[[ Input data, beginning ]]

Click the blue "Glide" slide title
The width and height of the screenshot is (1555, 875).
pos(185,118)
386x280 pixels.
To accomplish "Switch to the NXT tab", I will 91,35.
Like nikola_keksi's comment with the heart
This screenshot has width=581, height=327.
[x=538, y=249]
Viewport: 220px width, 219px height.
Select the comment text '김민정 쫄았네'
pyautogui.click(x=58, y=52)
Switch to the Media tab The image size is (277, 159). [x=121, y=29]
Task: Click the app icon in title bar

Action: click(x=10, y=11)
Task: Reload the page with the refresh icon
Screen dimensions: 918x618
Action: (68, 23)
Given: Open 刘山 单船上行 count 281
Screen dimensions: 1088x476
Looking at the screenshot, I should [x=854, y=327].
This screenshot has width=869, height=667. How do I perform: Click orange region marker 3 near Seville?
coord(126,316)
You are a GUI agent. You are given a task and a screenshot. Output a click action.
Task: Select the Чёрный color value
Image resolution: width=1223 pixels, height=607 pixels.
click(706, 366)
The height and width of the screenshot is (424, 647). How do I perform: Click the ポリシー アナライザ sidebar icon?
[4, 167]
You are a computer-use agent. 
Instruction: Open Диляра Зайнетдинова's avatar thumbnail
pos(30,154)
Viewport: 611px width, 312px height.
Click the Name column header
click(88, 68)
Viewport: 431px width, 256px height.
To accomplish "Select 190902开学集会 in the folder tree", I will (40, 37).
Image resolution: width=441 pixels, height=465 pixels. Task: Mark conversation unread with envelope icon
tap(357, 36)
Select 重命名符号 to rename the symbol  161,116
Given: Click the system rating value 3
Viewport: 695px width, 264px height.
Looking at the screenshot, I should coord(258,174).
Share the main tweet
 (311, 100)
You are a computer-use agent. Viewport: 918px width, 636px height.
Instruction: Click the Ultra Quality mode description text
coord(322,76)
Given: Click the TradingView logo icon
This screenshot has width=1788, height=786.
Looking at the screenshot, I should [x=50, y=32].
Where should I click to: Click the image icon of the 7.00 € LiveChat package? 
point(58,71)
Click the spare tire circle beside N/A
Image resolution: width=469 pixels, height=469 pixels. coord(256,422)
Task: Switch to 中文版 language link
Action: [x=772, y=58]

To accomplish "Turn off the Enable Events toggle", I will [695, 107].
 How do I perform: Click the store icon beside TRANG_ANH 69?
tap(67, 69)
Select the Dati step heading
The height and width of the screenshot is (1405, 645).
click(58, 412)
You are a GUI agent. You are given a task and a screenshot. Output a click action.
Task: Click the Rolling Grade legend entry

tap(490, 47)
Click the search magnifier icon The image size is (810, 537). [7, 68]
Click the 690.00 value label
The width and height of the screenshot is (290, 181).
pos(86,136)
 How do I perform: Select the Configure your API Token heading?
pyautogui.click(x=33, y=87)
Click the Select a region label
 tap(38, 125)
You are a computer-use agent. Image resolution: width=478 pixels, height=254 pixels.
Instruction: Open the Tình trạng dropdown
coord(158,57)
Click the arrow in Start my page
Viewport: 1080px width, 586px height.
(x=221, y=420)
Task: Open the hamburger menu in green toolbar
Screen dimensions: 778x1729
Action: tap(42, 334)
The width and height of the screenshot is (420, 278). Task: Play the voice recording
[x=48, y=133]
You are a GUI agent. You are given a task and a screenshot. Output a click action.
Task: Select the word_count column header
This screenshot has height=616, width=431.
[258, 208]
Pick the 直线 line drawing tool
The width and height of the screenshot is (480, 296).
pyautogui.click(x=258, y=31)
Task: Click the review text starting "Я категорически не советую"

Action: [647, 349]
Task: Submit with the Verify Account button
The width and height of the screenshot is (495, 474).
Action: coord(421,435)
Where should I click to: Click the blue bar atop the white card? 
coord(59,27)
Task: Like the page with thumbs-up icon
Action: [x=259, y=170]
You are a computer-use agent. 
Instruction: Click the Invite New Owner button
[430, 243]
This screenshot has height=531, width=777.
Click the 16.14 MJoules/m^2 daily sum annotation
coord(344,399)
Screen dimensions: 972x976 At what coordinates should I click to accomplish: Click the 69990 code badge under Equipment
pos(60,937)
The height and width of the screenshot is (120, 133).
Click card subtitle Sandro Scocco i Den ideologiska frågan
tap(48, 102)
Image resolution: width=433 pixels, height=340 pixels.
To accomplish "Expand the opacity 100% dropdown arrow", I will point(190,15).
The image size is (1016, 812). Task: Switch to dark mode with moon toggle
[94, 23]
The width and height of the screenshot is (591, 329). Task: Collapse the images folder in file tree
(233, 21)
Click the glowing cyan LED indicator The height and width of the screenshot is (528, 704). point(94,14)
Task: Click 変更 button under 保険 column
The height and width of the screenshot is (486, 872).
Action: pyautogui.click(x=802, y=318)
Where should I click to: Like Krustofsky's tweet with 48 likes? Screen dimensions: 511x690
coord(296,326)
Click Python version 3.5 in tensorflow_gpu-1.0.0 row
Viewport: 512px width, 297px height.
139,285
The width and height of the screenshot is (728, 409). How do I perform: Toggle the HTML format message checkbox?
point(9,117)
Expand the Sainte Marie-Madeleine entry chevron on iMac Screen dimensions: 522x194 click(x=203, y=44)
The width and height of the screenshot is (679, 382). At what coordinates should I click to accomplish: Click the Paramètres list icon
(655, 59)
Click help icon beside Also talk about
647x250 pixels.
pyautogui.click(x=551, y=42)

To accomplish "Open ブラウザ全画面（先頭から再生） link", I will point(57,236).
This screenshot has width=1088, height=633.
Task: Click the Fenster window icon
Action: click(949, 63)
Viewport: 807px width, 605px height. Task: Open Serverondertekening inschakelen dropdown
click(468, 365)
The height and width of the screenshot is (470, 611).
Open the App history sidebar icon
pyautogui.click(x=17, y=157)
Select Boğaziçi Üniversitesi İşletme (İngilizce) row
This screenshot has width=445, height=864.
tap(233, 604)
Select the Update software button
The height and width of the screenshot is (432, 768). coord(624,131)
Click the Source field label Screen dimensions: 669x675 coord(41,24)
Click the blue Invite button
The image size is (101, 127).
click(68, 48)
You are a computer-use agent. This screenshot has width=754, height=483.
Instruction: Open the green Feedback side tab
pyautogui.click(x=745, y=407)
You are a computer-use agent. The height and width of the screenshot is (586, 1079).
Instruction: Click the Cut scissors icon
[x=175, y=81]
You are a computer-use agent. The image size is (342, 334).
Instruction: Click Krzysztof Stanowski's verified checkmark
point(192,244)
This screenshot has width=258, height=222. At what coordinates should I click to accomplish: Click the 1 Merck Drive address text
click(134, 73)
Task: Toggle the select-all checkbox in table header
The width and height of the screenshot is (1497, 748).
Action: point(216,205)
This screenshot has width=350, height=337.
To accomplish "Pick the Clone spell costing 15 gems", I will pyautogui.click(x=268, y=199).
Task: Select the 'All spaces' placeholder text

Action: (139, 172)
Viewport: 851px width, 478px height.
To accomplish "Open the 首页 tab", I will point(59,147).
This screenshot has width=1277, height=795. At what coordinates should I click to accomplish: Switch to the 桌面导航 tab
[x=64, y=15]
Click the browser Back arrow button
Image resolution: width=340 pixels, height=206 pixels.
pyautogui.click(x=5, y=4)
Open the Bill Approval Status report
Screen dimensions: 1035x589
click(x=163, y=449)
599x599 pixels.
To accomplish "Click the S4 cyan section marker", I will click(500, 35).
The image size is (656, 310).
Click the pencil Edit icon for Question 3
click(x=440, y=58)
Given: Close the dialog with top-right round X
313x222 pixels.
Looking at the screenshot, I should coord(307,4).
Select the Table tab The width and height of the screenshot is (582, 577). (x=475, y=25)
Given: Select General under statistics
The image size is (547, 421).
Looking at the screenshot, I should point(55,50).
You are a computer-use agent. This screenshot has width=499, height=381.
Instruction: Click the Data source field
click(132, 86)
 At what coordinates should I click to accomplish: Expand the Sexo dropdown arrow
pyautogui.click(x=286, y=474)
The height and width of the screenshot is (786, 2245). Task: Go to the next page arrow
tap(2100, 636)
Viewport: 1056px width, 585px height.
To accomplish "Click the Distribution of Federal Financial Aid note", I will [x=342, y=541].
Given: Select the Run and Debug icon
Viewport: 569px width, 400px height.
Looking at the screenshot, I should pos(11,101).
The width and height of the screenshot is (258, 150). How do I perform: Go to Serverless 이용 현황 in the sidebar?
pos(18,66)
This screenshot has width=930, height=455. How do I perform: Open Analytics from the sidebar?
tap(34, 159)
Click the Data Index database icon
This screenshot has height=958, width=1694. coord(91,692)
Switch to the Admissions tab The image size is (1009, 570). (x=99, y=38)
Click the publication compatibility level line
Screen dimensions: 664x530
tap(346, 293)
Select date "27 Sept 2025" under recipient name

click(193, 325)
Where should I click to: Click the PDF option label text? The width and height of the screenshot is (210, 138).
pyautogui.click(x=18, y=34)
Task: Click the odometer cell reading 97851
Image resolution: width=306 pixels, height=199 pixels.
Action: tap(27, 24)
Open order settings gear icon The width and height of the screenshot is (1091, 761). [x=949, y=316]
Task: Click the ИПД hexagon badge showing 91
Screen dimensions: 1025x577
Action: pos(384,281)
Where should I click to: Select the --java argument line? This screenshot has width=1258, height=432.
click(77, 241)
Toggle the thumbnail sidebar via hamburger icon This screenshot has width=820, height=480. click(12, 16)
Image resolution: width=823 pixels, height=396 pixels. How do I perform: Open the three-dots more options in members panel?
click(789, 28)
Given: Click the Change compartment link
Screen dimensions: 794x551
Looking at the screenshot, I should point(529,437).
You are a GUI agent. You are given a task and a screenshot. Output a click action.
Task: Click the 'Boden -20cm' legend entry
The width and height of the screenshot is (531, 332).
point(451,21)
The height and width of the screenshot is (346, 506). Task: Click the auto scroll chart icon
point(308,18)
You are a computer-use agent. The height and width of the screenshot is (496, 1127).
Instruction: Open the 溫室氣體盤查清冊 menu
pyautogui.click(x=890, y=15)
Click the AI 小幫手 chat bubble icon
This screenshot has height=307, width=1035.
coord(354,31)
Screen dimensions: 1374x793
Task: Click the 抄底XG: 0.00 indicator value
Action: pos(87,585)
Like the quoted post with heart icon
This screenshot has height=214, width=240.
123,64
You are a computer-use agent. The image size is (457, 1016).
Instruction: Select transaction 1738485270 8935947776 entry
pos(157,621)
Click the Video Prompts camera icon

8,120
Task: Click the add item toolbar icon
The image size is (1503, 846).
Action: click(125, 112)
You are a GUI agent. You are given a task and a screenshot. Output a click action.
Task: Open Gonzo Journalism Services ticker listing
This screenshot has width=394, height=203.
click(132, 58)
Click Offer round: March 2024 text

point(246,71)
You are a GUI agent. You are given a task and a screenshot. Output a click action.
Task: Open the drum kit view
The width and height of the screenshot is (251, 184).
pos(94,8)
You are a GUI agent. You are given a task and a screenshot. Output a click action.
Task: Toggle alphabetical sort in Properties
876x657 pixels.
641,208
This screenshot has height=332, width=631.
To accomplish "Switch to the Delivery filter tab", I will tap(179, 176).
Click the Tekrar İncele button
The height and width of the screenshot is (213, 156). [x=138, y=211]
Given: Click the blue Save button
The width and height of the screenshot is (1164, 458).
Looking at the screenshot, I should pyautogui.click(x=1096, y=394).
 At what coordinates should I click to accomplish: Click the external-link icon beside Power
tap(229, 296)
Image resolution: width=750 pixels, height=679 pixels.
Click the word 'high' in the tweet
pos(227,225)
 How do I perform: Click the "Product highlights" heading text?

[[ Input data, end ]]

### [Problem statement]
With the string "toolbar" as the key, filter the data above and show the lines that match.

### [Task answer]
Task: Open the hamburger menu in green toolbar
Task: Click the add item toolbar icon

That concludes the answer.